- [What you need to do]: Reproduce each of the following records exactly as it stands, leaving every line unchanged.

- [Material provided]:
+++++
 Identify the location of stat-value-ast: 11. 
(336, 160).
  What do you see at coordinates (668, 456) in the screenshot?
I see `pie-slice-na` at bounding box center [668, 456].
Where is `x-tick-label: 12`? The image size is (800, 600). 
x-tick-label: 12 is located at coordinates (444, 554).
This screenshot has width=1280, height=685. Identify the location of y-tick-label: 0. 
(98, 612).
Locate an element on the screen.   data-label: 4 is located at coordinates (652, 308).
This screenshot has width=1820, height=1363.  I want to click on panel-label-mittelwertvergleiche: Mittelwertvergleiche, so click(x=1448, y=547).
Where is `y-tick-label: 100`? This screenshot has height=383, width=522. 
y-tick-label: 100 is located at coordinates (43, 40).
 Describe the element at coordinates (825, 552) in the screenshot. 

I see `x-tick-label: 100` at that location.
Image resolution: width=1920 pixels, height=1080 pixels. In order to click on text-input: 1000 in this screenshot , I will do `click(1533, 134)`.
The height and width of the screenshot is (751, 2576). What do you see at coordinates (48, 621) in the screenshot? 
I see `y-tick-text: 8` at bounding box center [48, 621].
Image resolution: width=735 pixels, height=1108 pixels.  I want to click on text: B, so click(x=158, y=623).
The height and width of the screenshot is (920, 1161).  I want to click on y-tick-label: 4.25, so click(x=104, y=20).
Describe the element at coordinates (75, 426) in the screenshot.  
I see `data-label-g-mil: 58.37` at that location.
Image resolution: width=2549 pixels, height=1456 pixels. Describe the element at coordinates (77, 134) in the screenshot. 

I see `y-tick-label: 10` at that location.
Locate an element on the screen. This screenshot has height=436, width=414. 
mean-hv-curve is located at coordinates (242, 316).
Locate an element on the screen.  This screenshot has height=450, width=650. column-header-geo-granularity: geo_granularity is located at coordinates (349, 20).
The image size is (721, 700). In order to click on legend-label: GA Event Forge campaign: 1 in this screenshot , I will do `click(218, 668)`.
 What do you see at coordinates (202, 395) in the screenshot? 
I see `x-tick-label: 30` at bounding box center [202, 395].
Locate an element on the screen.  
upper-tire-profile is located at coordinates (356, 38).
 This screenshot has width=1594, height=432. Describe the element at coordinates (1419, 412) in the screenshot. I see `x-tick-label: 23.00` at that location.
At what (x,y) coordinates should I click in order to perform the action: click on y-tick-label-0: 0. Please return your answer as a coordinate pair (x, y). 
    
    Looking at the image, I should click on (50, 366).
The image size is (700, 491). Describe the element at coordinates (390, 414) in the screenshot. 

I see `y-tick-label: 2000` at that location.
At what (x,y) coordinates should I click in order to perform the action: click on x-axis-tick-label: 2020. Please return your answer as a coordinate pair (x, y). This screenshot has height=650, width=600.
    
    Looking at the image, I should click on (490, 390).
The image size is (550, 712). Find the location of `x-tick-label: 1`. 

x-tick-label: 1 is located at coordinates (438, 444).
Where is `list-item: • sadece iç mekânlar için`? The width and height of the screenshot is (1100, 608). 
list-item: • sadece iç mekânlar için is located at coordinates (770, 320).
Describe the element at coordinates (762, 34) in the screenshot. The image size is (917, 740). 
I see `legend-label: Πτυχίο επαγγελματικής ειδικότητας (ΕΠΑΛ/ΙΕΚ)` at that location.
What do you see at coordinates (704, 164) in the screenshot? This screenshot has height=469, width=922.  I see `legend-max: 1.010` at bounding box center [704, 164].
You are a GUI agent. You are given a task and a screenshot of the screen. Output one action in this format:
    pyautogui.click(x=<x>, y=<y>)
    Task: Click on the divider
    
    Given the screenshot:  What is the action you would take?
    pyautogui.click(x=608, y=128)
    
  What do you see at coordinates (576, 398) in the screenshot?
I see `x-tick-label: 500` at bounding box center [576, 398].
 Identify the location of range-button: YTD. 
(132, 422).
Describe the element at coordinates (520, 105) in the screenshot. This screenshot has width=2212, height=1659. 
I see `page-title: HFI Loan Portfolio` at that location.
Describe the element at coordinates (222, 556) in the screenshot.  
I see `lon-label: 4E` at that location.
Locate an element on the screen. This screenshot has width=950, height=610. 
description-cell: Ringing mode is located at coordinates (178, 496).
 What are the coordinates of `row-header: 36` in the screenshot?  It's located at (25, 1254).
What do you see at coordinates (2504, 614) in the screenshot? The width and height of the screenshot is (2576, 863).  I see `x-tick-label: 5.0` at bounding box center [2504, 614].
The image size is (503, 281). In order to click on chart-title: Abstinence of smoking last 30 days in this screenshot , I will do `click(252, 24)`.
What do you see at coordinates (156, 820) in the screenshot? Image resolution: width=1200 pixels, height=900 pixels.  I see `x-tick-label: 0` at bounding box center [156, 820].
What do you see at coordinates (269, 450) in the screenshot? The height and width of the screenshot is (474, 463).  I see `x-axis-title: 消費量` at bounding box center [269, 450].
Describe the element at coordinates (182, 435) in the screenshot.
+++++
- [Final answer]:
 Identify the location of stat-value-ast: 11. 
(336, 160).
  What do you see at coordinates (668, 456) in the screenshot?
I see `pie-slice-na` at bounding box center [668, 456].
Where is `x-tick-label: 12`? The image size is (800, 600). 
x-tick-label: 12 is located at coordinates (444, 554).
This screenshot has width=1280, height=685. Identify the location of y-tick-label: 0. 
(98, 612).
Locate an element on the screen.   data-label: 4 is located at coordinates (652, 308).
This screenshot has width=1820, height=1363.  I want to click on panel-label-mittelwertvergleiche: Mittelwertvergleiche, so click(x=1448, y=547).
Where is `y-tick-label: 100`? This screenshot has height=383, width=522. 
y-tick-label: 100 is located at coordinates (43, 40).
 Describe the element at coordinates (825, 552) in the screenshot. 

I see `x-tick-label: 100` at that location.
Image resolution: width=1920 pixels, height=1080 pixels. In order to click on text-input: 1000 in this screenshot , I will do `click(1533, 134)`.
The height and width of the screenshot is (751, 2576). What do you see at coordinates (48, 621) in the screenshot? 
I see `y-tick-text: 8` at bounding box center [48, 621].
Image resolution: width=735 pixels, height=1108 pixels.  I want to click on text: B, so click(x=158, y=623).
The height and width of the screenshot is (920, 1161).  I want to click on y-tick-label: 4.25, so click(x=104, y=20).
Describe the element at coordinates (75, 426) in the screenshot.  
I see `data-label-g-mil: 58.37` at that location.
Image resolution: width=2549 pixels, height=1456 pixels. Describe the element at coordinates (77, 134) in the screenshot. 

I see `y-tick-label: 10` at that location.
Locate an element on the screen. This screenshot has height=436, width=414. 
mean-hv-curve is located at coordinates (242, 316).
Locate an element on the screen.  This screenshot has height=450, width=650. column-header-geo-granularity: geo_granularity is located at coordinates (349, 20).
The image size is (721, 700). In order to click on legend-label: GA Event Forge campaign: 1 in this screenshot , I will do `click(218, 668)`.
 What do you see at coordinates (202, 395) in the screenshot? 
I see `x-tick-label: 30` at bounding box center [202, 395].
Locate an element on the screen.  
upper-tire-profile is located at coordinates (356, 38).
 This screenshot has width=1594, height=432. Describe the element at coordinates (1419, 412) in the screenshot. I see `x-tick-label: 23.00` at that location.
At what (x,y) coordinates should I click in order to perform the action: click on y-tick-label-0: 0. Please return your answer as a coordinate pair (x, y). 
    
    Looking at the image, I should click on (50, 366).
The image size is (700, 491). Describe the element at coordinates (390, 414) in the screenshot. 

I see `y-tick-label: 2000` at that location.
At what (x,y) coordinates should I click in order to perform the action: click on x-axis-tick-label: 2020. Please return your answer as a coordinate pair (x, y). This screenshot has height=650, width=600.
    
    Looking at the image, I should click on (490, 390).
The image size is (550, 712). Find the location of `x-tick-label: 1`. 

x-tick-label: 1 is located at coordinates (438, 444).
Where is `list-item: • sadece iç mekânlar için`? The width and height of the screenshot is (1100, 608). 
list-item: • sadece iç mekânlar için is located at coordinates (770, 320).
Describe the element at coordinates (762, 34) in the screenshot. The image size is (917, 740). 
I see `legend-label: Πτυχίο επαγγελματικής ειδικότητας (ΕΠΑΛ/ΙΕΚ)` at that location.
What do you see at coordinates (704, 164) in the screenshot? This screenshot has height=469, width=922.  I see `legend-max: 1.010` at bounding box center [704, 164].
You are a GUI agent. You are given a task and a screenshot of the screen. Output one action in this format:
    pyautogui.click(x=<x>, y=<y>)
    Task: Click on the divider
    
    Given the screenshot:  What is the action you would take?
    pyautogui.click(x=608, y=128)
    
  What do you see at coordinates (576, 398) in the screenshot?
I see `x-tick-label: 500` at bounding box center [576, 398].
 Identify the location of range-button: YTD. 
(132, 422).
Describe the element at coordinates (520, 105) in the screenshot. This screenshot has width=2212, height=1659. 
I see `page-title: HFI Loan Portfolio` at that location.
Describe the element at coordinates (222, 556) in the screenshot.  
I see `lon-label: 4E` at that location.
Locate an element on the screen. This screenshot has width=950, height=610. 
description-cell: Ringing mode is located at coordinates (178, 496).
 What are the coordinates of `row-header: 36` in the screenshot?  It's located at (25, 1254).
What do you see at coordinates (2504, 614) in the screenshot? The width and height of the screenshot is (2576, 863).  I see `x-tick-label: 5.0` at bounding box center [2504, 614].
The image size is (503, 281). In order to click on chart-title: Abstinence of smoking last 30 days in this screenshot , I will do `click(252, 24)`.
What do you see at coordinates (156, 820) in the screenshot? Image resolution: width=1200 pixels, height=900 pixels.  I see `x-tick-label: 0` at bounding box center [156, 820].
What do you see at coordinates (269, 450) in the screenshot? The height and width of the screenshot is (474, 463).  I see `x-axis-title: 消費量` at bounding box center [269, 450].
Describe the element at coordinates (182, 435) in the screenshot.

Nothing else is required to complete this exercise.